--- What you have to do ---
Word for word, retype the lines from the one containing "This screenshot has height=457, width=1238." to the one containing "You are a GUI" below, keeping both end lines and dropping the pictures.

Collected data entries
┄┄┄┄┄┄
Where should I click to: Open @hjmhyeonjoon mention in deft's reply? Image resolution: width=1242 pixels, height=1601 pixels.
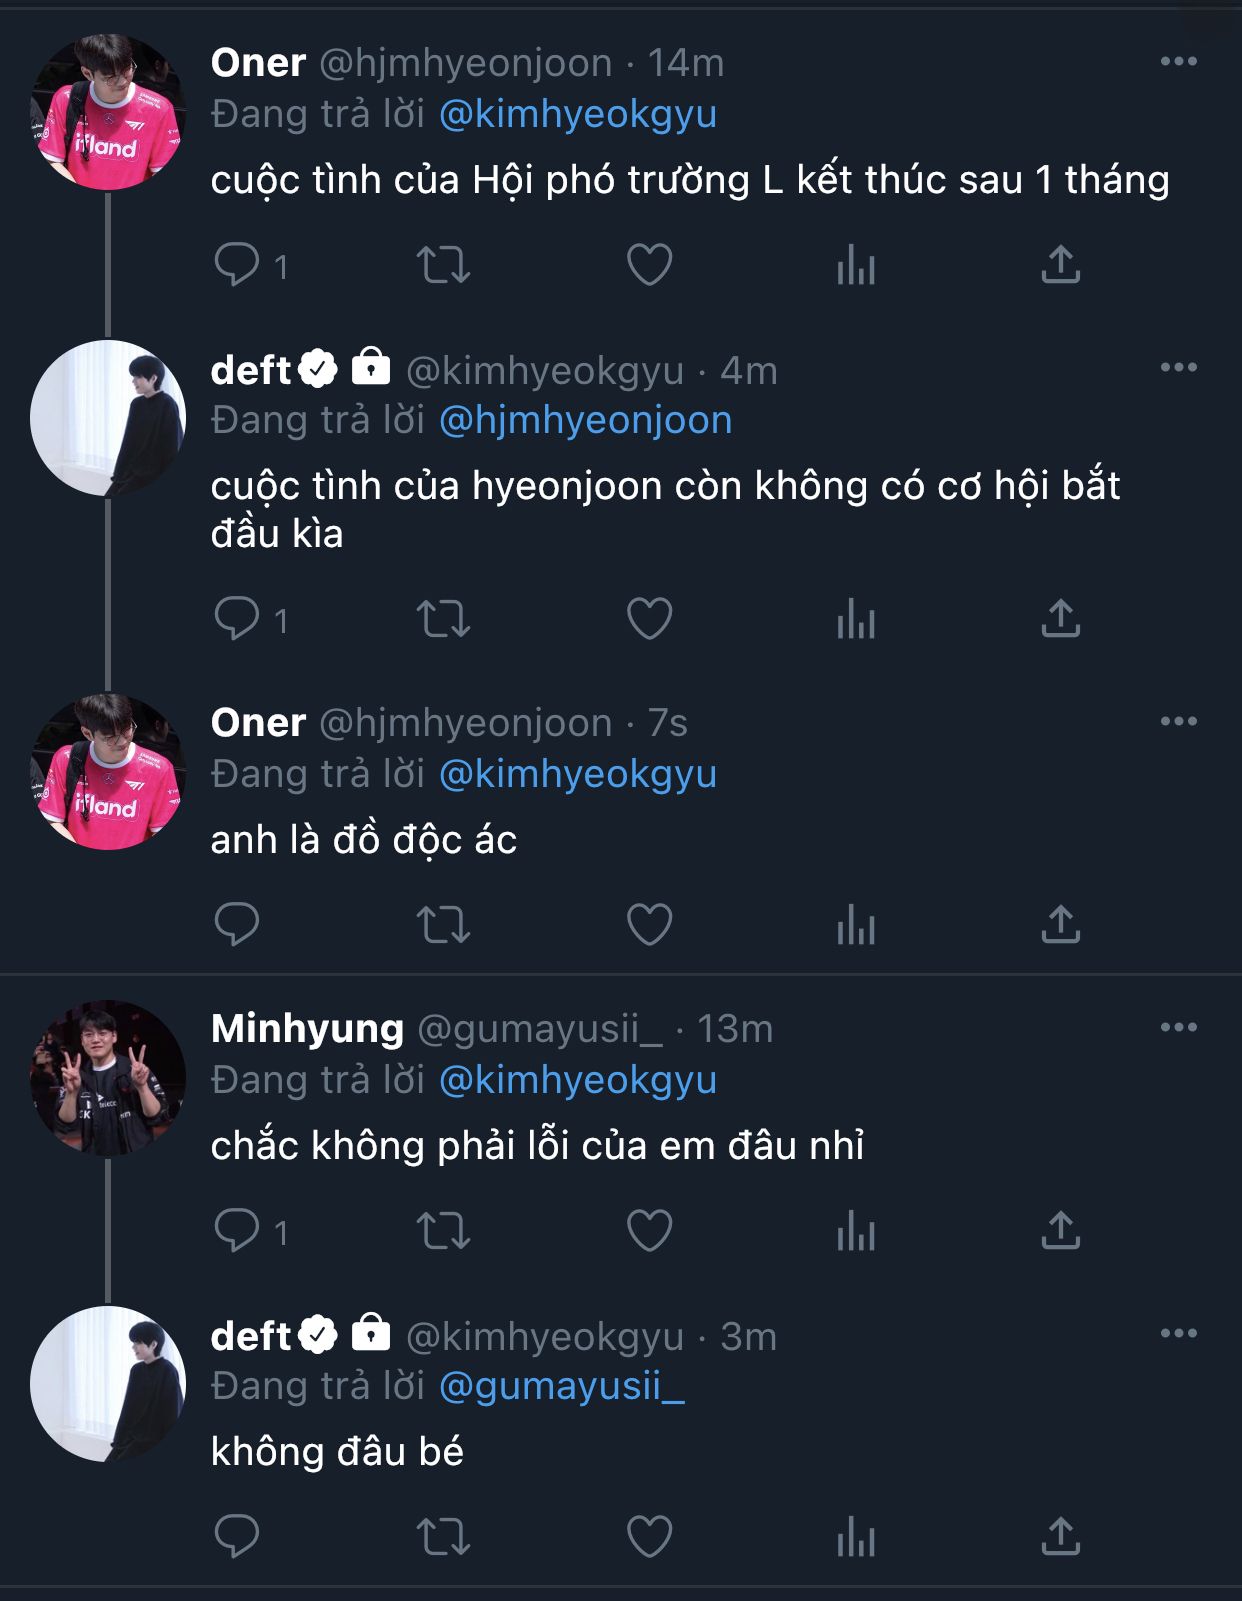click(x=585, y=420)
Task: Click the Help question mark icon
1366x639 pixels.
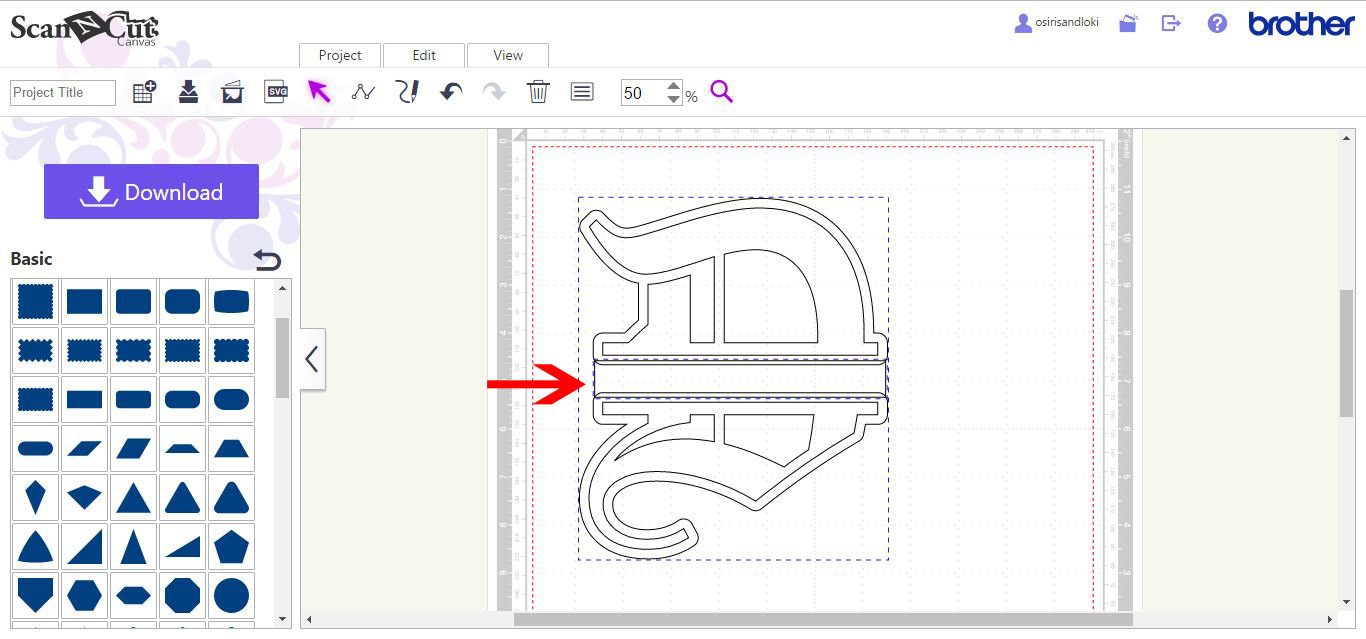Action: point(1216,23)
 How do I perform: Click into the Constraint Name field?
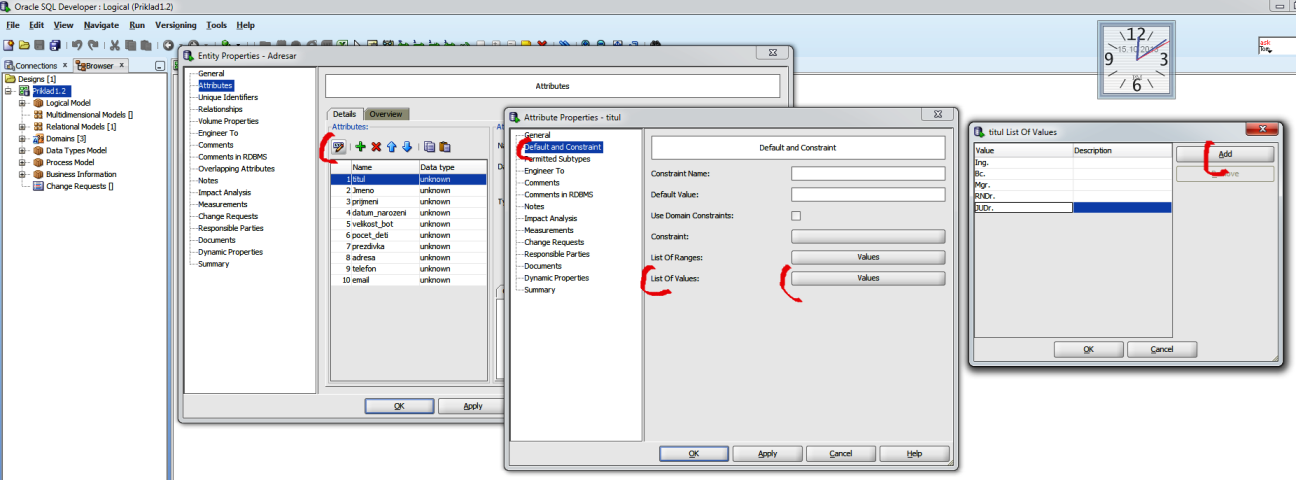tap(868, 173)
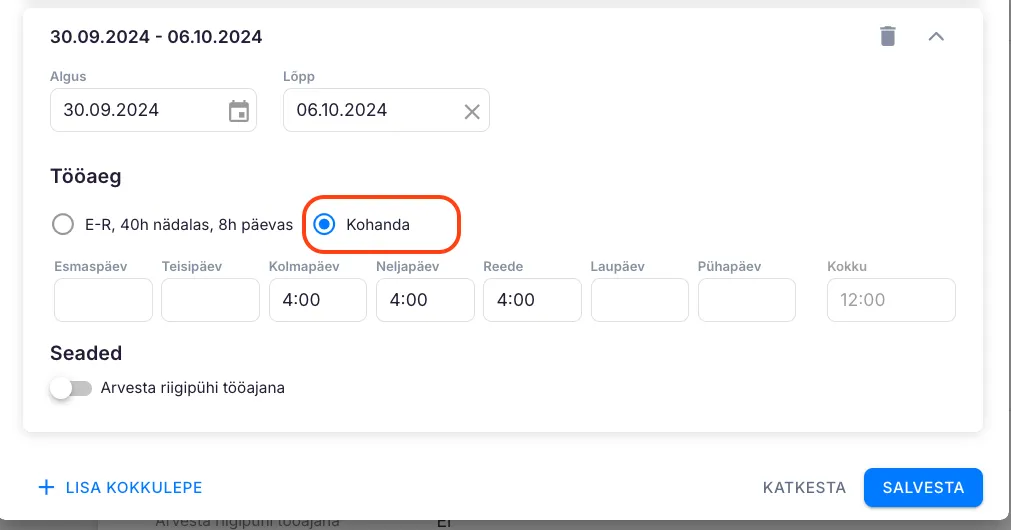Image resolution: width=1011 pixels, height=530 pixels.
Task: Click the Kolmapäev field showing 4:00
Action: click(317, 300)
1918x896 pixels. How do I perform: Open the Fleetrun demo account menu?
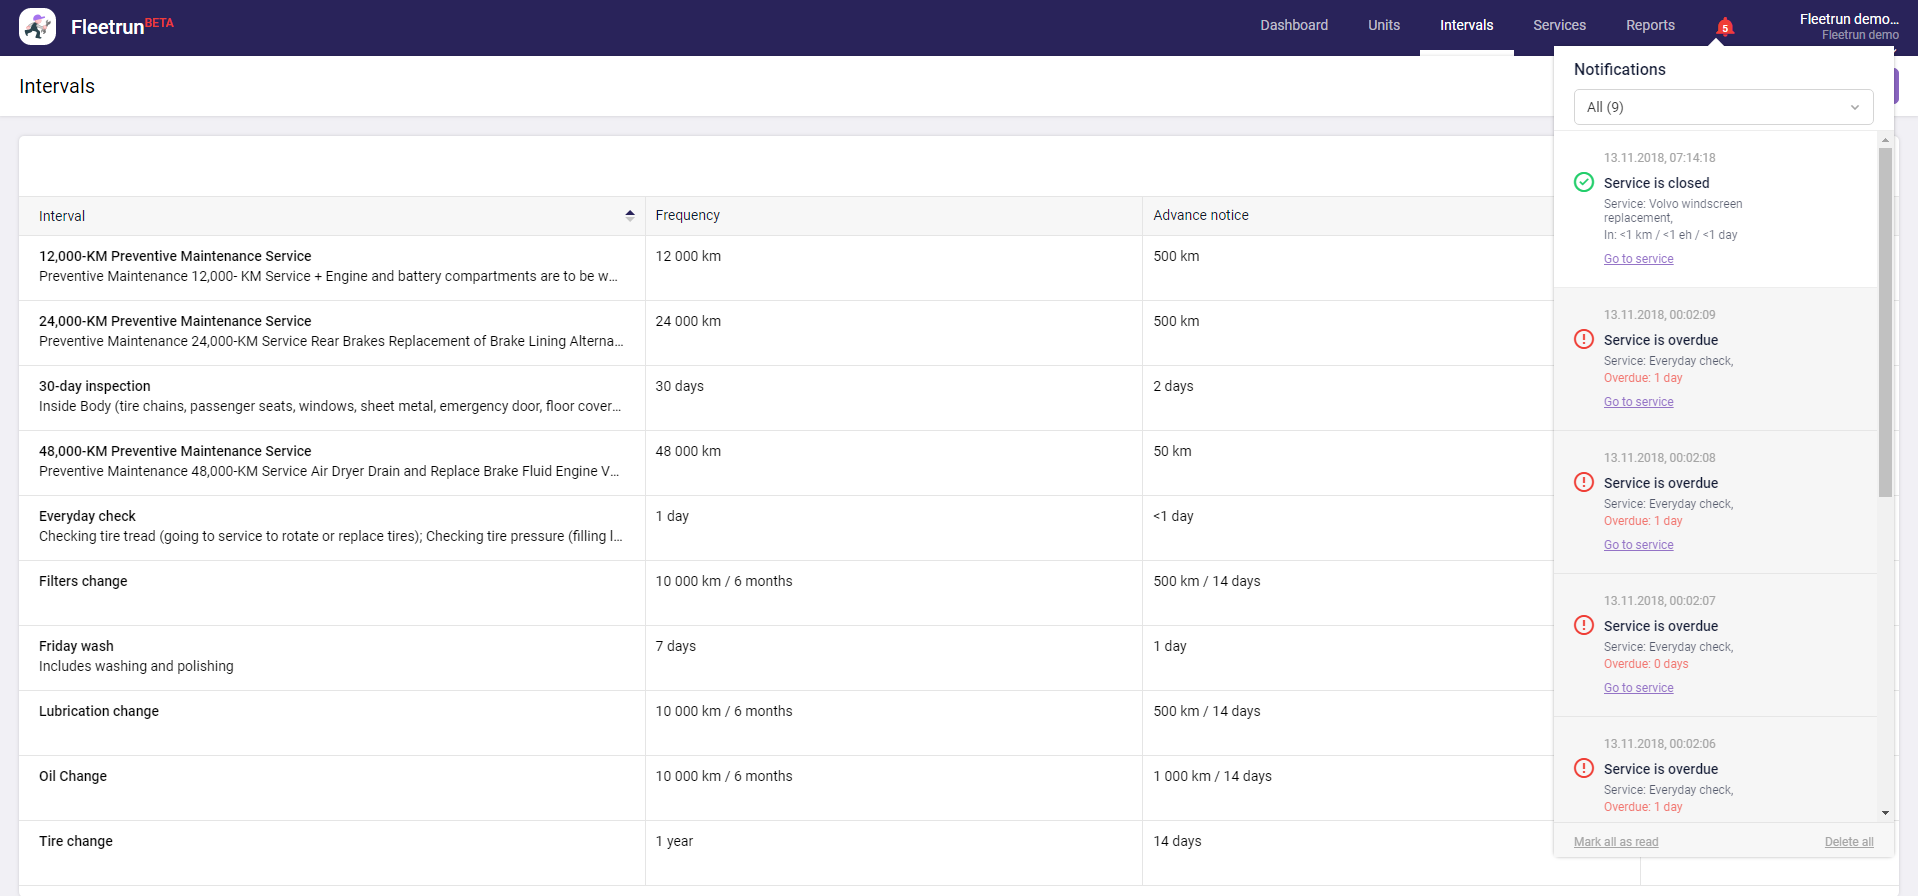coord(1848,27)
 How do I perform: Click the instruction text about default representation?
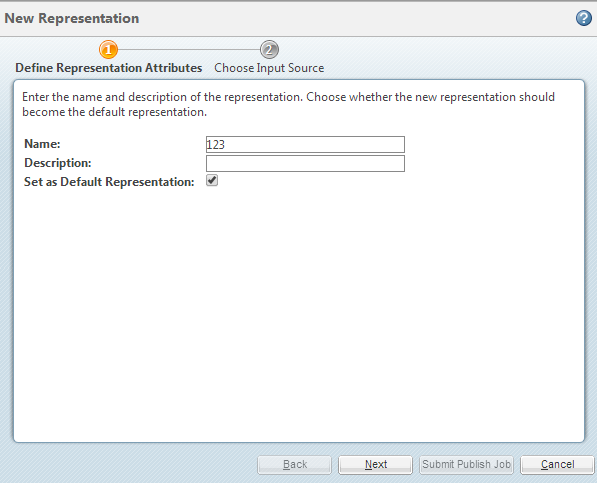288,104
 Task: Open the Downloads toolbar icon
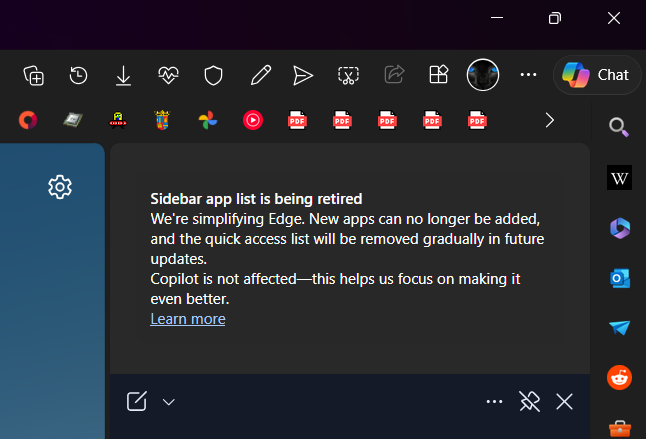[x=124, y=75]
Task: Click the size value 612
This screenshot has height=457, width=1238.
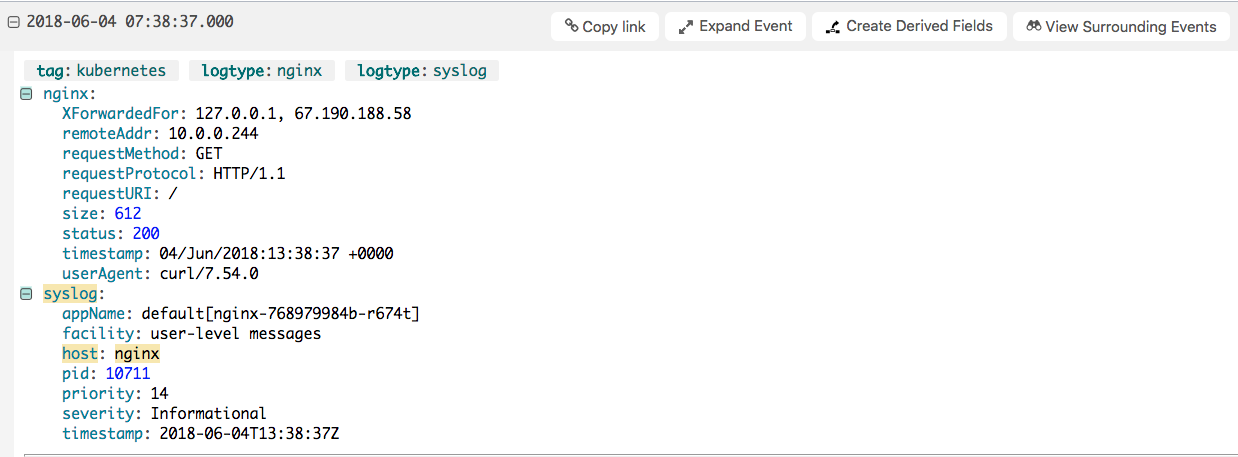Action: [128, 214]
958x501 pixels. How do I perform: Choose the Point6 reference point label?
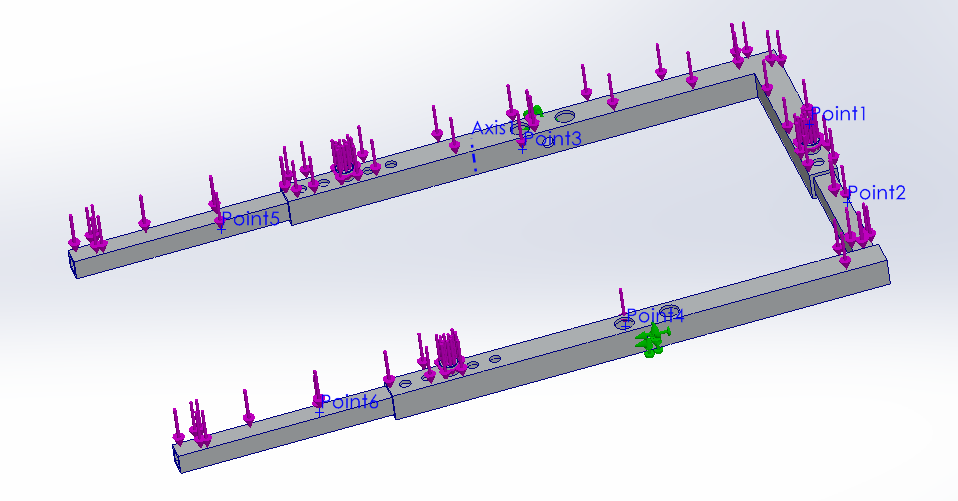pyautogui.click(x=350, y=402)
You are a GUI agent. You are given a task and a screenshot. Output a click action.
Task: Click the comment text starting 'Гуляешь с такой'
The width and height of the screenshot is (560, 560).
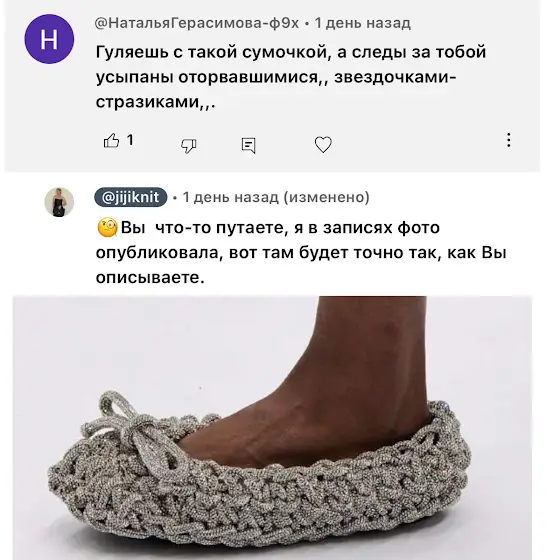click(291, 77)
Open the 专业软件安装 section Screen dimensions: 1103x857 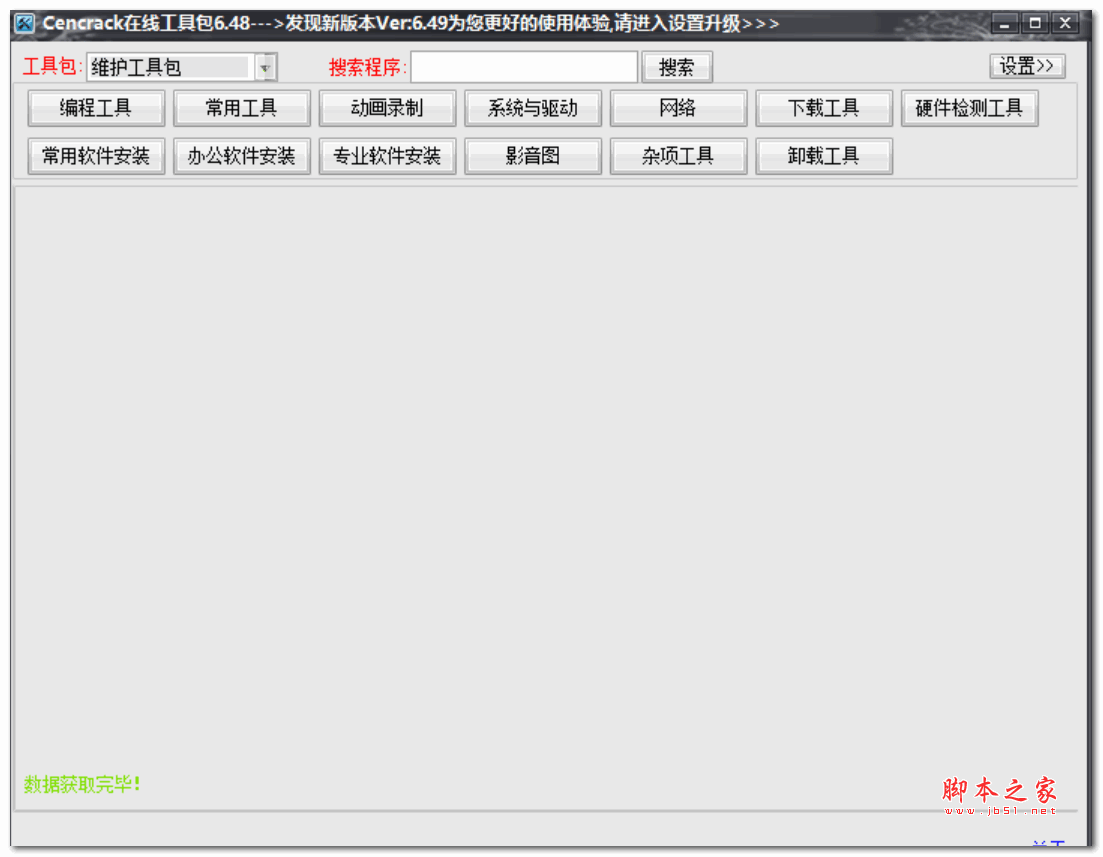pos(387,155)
┄┄┄┄┄┄
--- Response ---
This screenshot has height=457, width=1238.
Action: [128, 214]
958x501 pixels. How do I perform: Choose the Point6 reference point label?
pyautogui.click(x=350, y=402)
You are a GUI agent. You are given a task and a screenshot. Output a click action.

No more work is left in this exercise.